What you need to do: In the copy, include exactly the lines from the one with "Click the Reports logo icon" through the end of the data and no others, both ends kept, with every picture left out.

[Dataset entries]
※

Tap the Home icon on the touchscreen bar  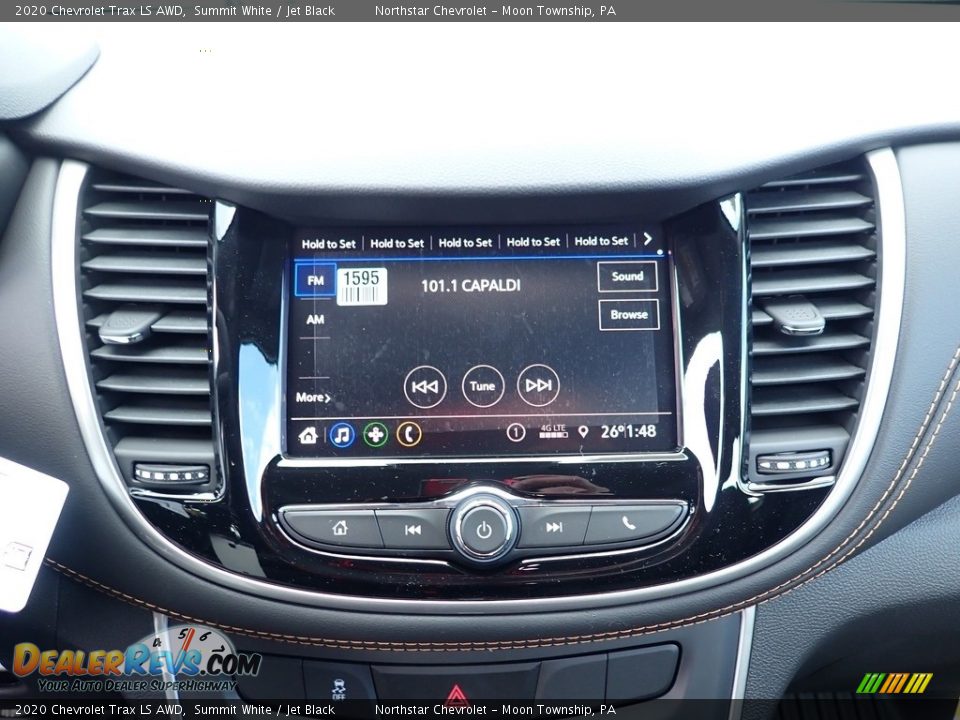[x=306, y=434]
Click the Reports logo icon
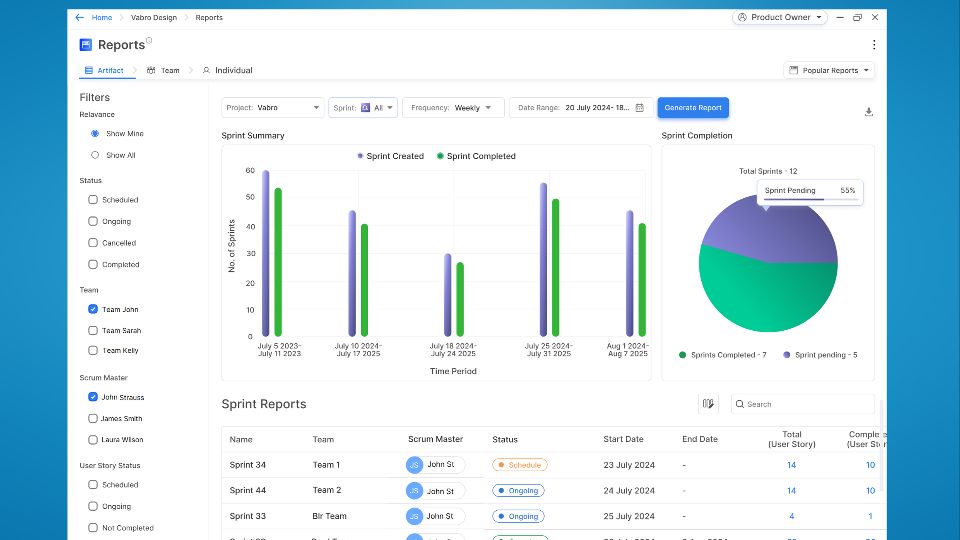This screenshot has width=960, height=540. click(86, 45)
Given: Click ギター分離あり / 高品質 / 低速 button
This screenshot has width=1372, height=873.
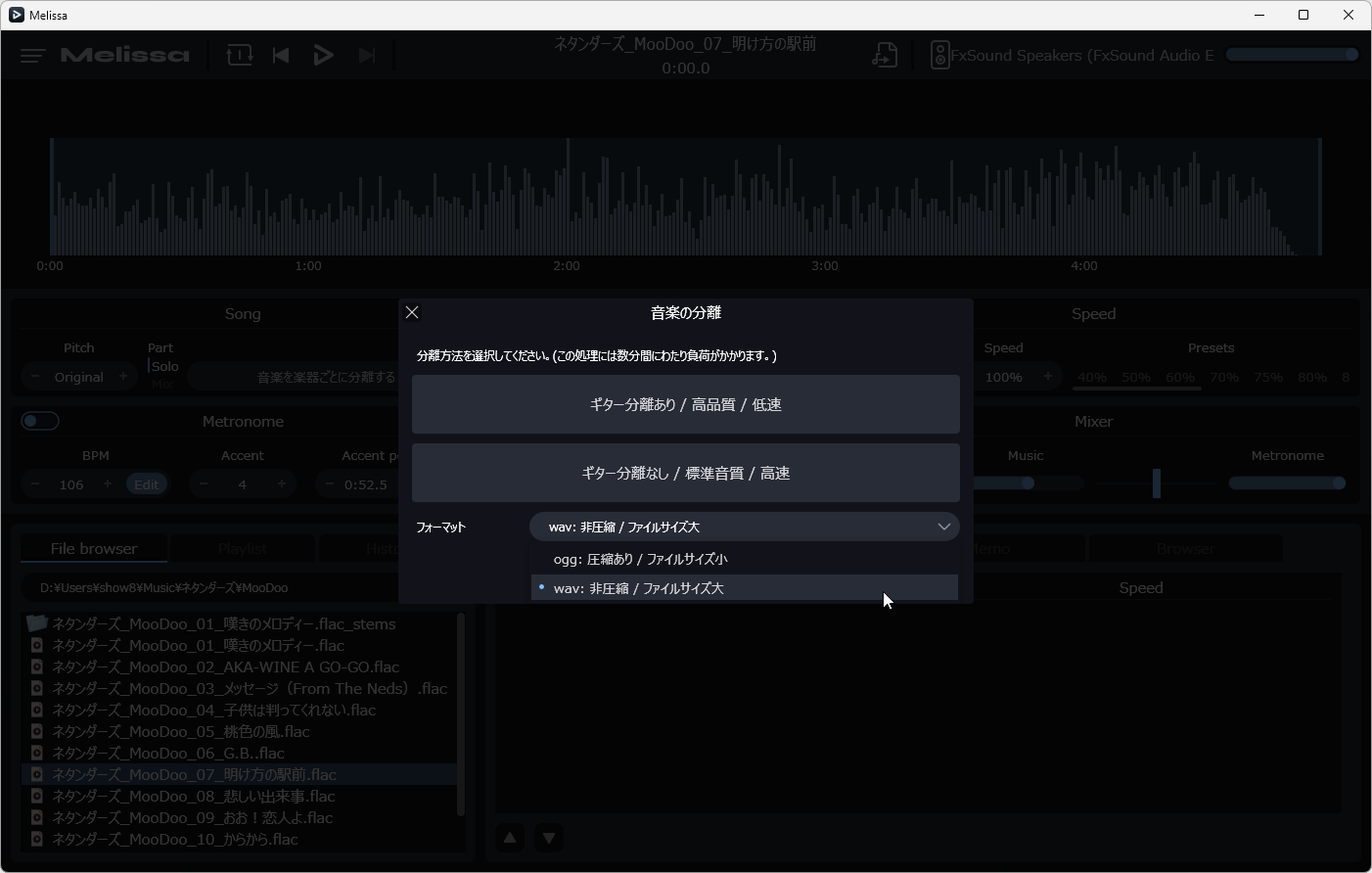Looking at the screenshot, I should [x=685, y=403].
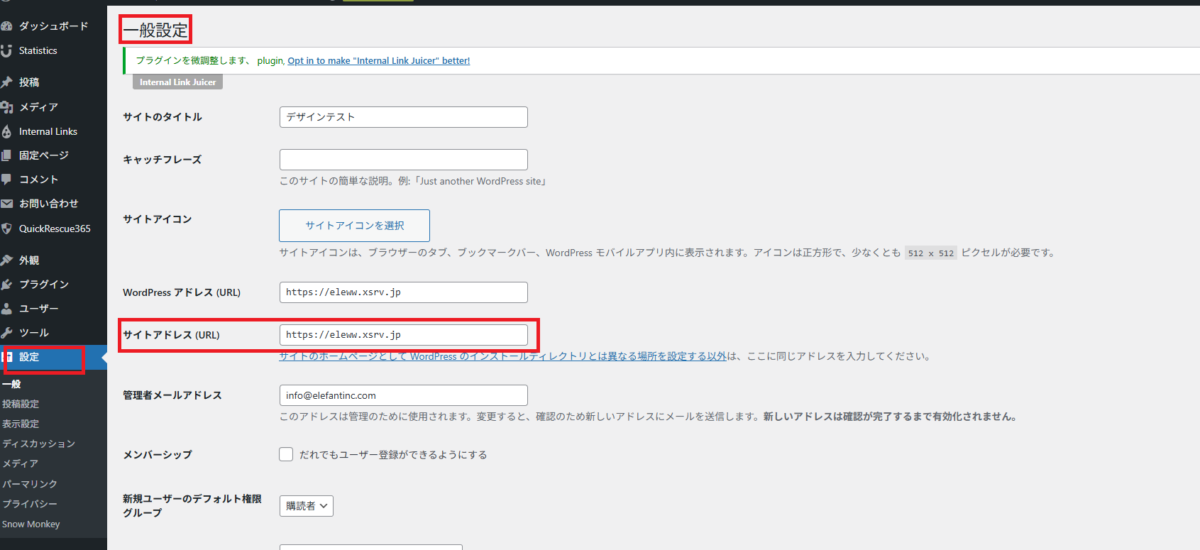Click the envelope icon beside お問い合わせ
1200x550 pixels.
click(7, 203)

※

Solution:
Click the Reports logo icon
This screenshot has width=960, height=540. click(86, 45)
Given: Click ギター分離あり / 高品質 / 低速 button
This screenshot has width=1372, height=873.
Looking at the screenshot, I should [x=685, y=403].
Click the envelope icon beside お問い合わせ
1200x550 pixels.
click(7, 203)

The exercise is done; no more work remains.